I’m madder than a hippie chick who’s run out of hemp tampons!
Did you know Al Bore left his lights on during that stupid Earth Hour on Saturday night? It’s true: over at his billion square foot mansion, Crazy Al was running up his electric bill when he was telling the rest of us to sit in the dark like cavemen!
I’m guessing the light was from Al Gore’s open fridge!
These pinkos are such hypocrites. The Communist in Chief can’t even talk in public without reading off a plugged-in machine, but he wants us to shut off our power!
Without electricity, Oprah would be roasting her corndogs over a bonfire. Without electricity, George Clooney’s illegal Mexican houseboy would be pounding his dirty shirts on a rock in a river.
Meanwhile, everyone’s ignoring really important problems. I hear they’re letting all those crazy Arabs and Paleostynians out of Gitmo, and bringing them to live here in the U.S. of A. Just what we need: more foreign cab drivers who don’t know where they’re going.

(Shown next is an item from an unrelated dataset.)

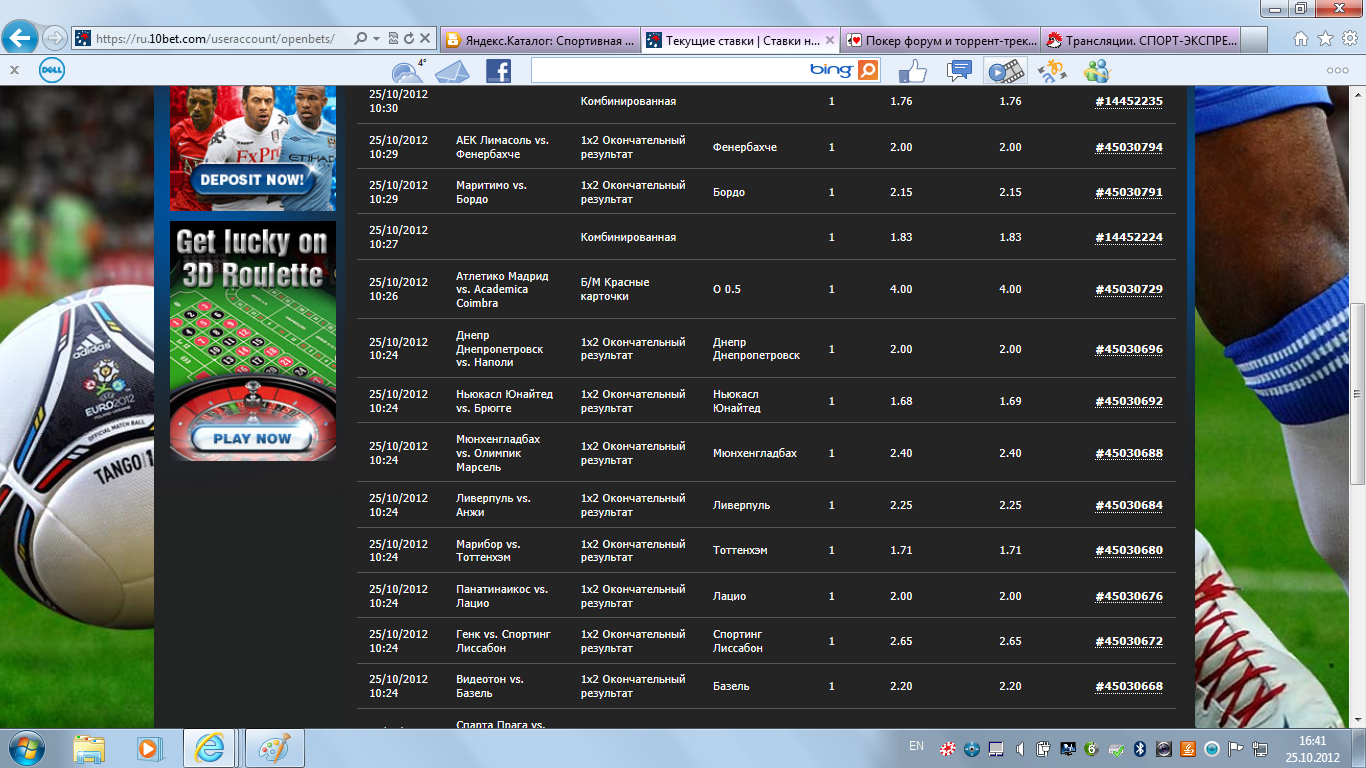Screen dimensions: 1366x768
Task: Expand the Bing bar overflow dots
Action: [x=1337, y=71]
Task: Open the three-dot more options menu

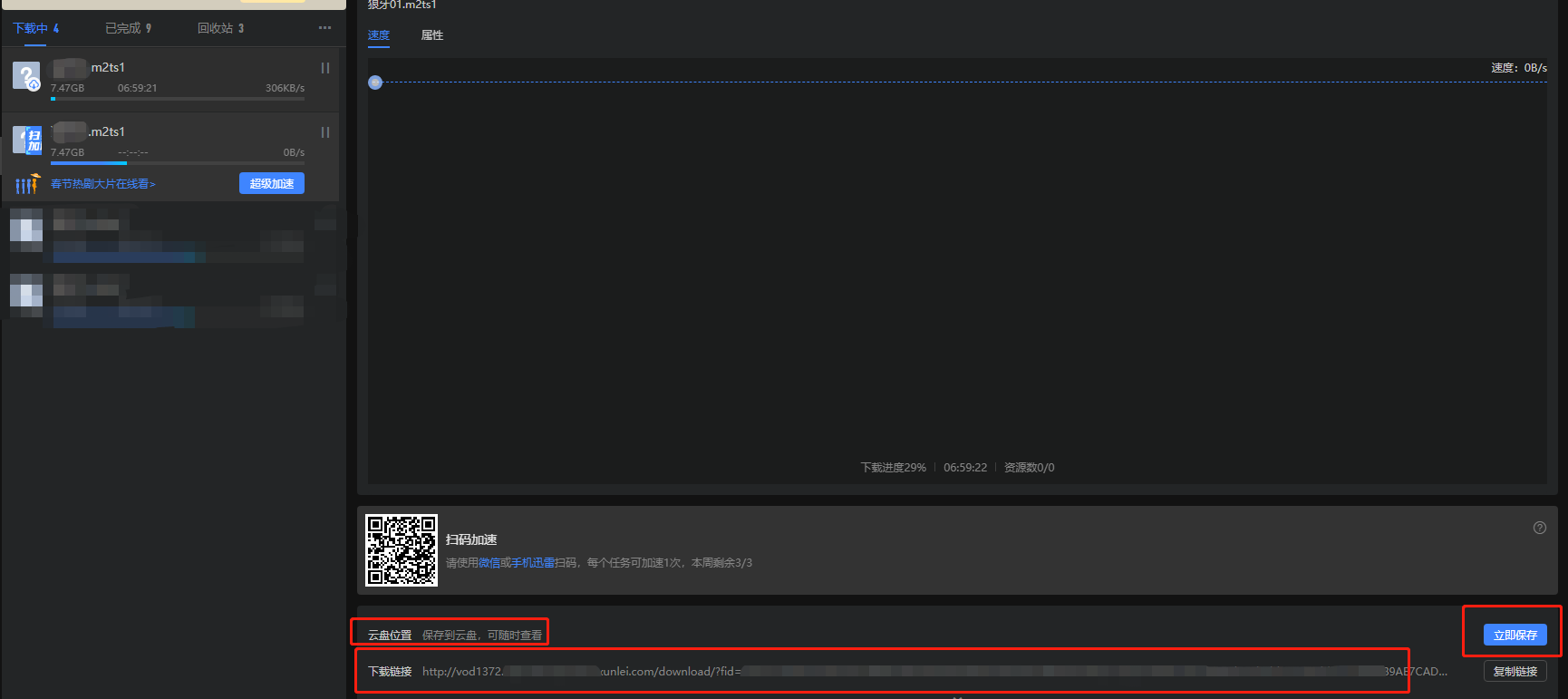Action: [324, 28]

Except they won’t have to work – the Teleprompter Kid is gonna give all these terrorists welfare and whatnot when they get here! Then again, we’ve been giving them fancy meals and letting them sit around doing nothing for years now, so what’s the difference? Instead of going to court, they’ll get to watch Judge Judy all day like all the other welfare bums.
At this rate, these terrorists will be working for ACORN in the next election, and asking Obama to buy them new houses and cars.
They should change the name “Gitmo” to “Get More”!